The company has also delivered systems to the Army and Air Force and signed a development agreement with the Navy. Impressive breadth — but these are individual unit sales and pilot programs, not large-scale procurement contracts. Virtuix generated just $4.46 million in trailing twelve-month revenue , meaning defense work is still a rounding error, not a revenue engine.

  • A 26th Patent Won't Pay the Bills Alone. On April 30, Virtuix received a notice of allowance for its 26th U.S. patent, covering mechanical design innovations in its treadmill.

With 26 patents and five pending , the company's intellectual property portfolio is real. But the announcement contained no financial guidance, revenue figures, or commercialization timeline — and recent operational announcements have been followed by negative 24-hour price reactions , a pattern suggesting investors want revenue, not press releases.

  • The CEO Keeps Selling Into Weakness. CEO Jan Goetgeluk sold 13,563 shares at $3.40 on April 30 , 18,696 shares at $3.32 on April 29 , and 44,595 shares across April 27-28 — all under a pre-arranged trading plan. While legally routine, consistent insider selling near 52-week lows sends a discouraging signal to a skittish shareholder base.

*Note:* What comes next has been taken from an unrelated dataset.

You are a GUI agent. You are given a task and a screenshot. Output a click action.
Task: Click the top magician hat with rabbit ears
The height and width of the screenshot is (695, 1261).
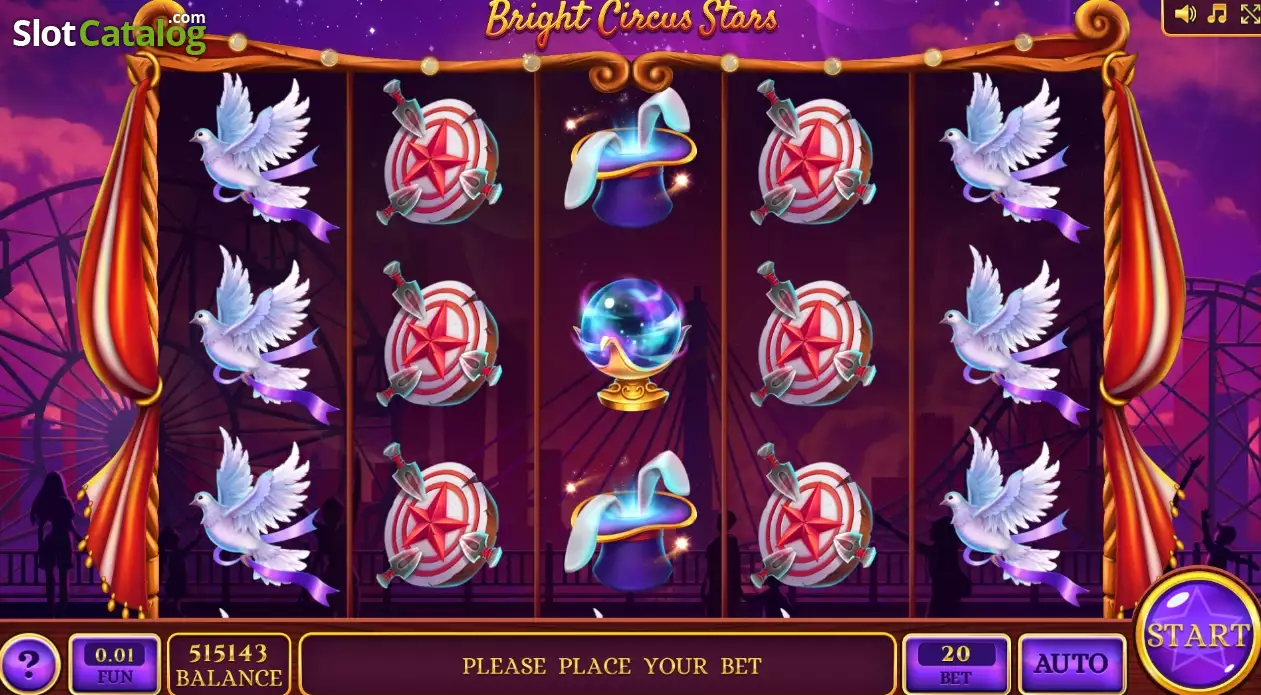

  • The Math Demands a Massive Ramp. Virtuix has production capacity for 3,000 units per month, equivalent to roughly $100 million in annual revenue , but with a monthly cash burn of approximately $600,000 and a cash runway through most of 2026 , the clock is ticking. The stock trades near its 52-week low with a market cap of about $103 million — a steep valuation relative to current sales. Next earnings are due June 3 , and that report will determine whether the defense and consumer story is accelerating or stalling.